— begin Entries —

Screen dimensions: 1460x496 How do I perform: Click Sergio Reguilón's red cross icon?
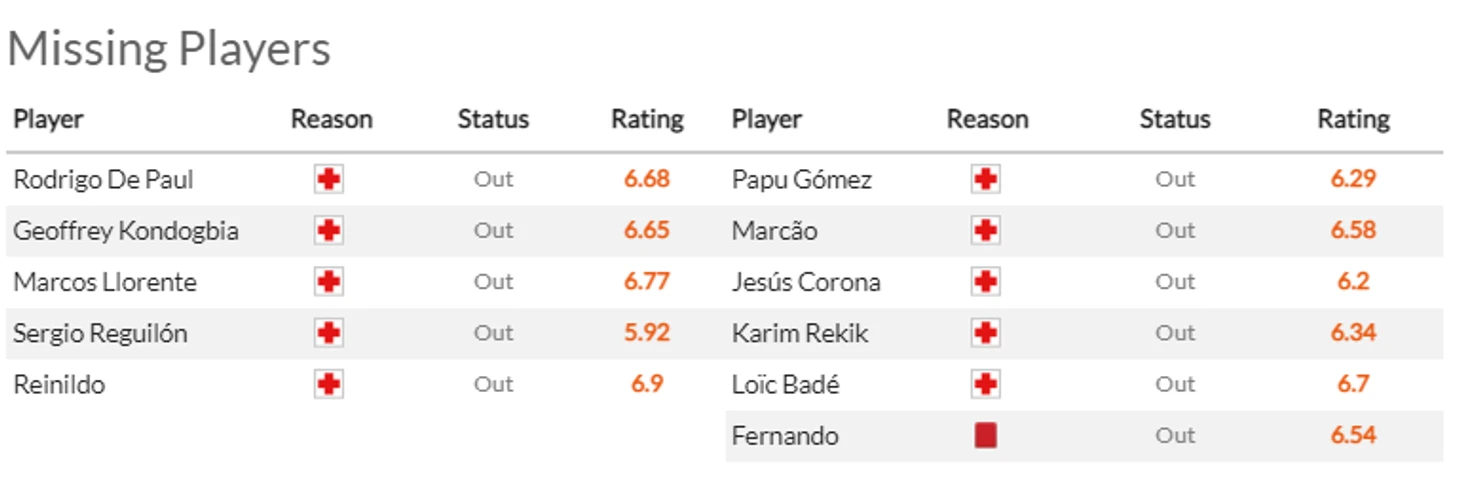pos(329,333)
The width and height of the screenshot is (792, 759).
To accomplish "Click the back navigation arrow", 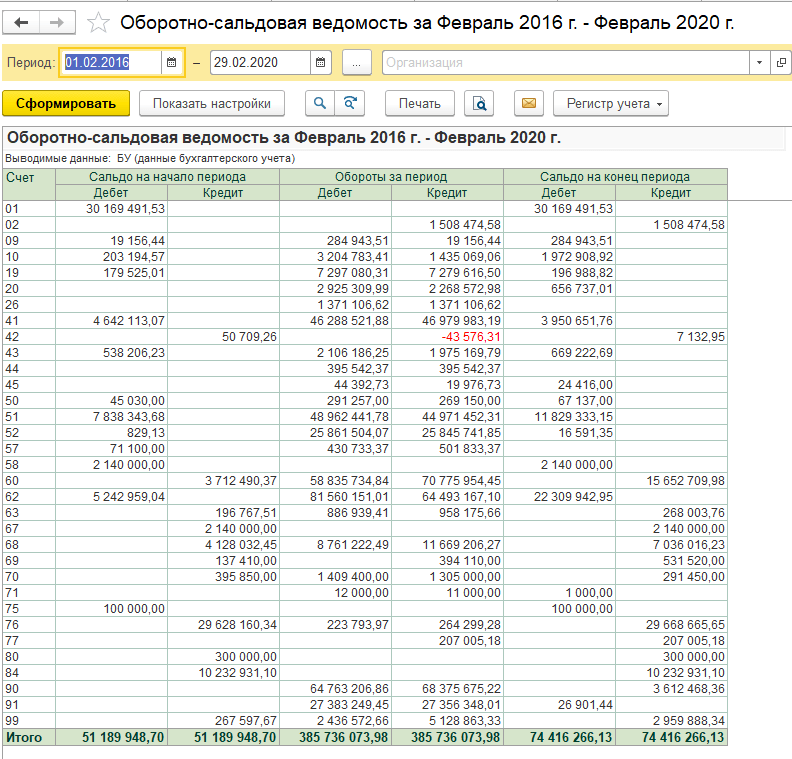I will 21,23.

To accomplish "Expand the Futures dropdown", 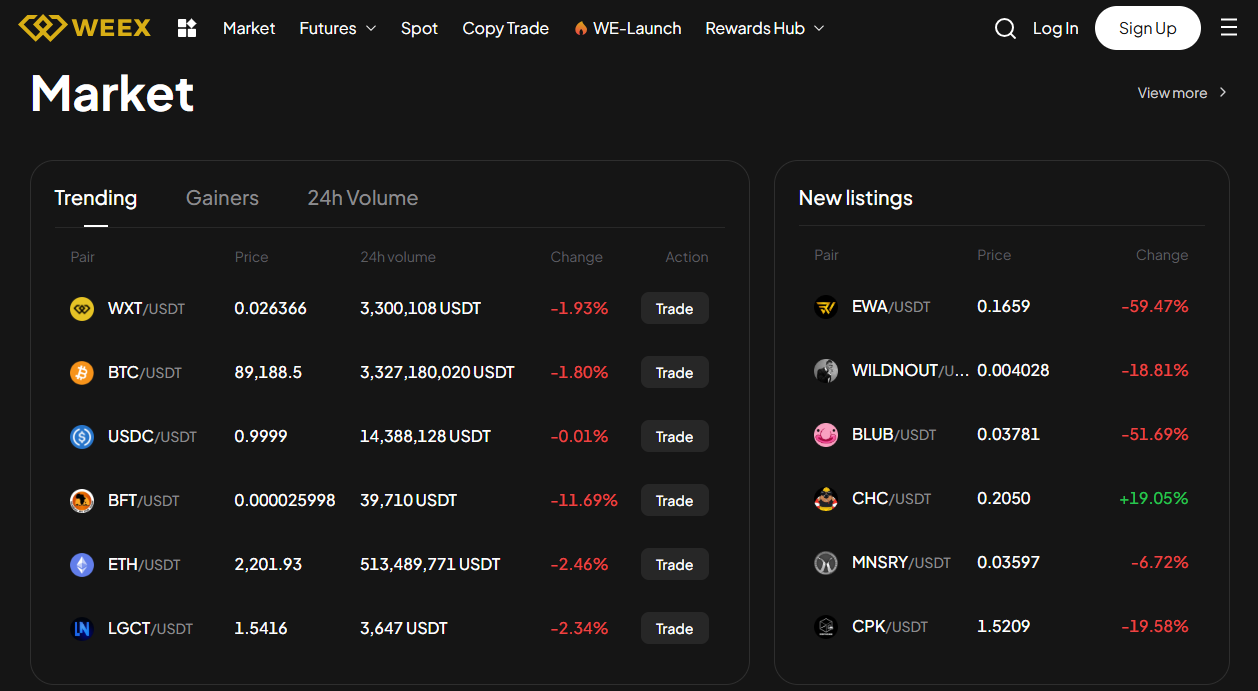I will [338, 28].
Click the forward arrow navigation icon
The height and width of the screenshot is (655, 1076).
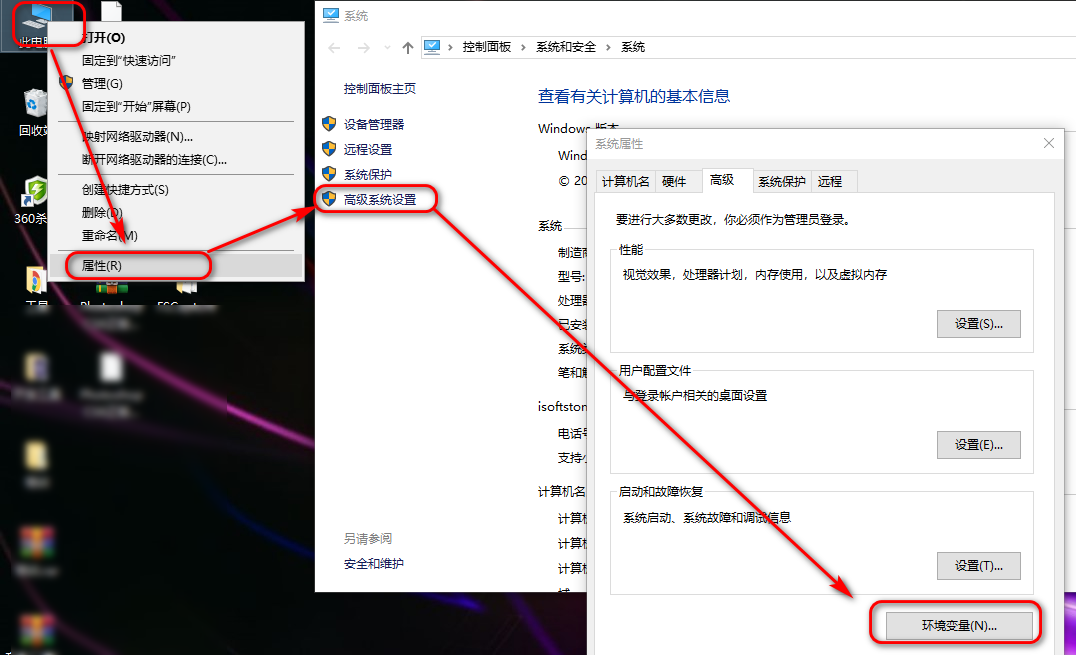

— end Entries —

● Exercise brief
How many lines of the material contain the string "icon", with case mattering? Tally them and reply with only the number.

● Result
2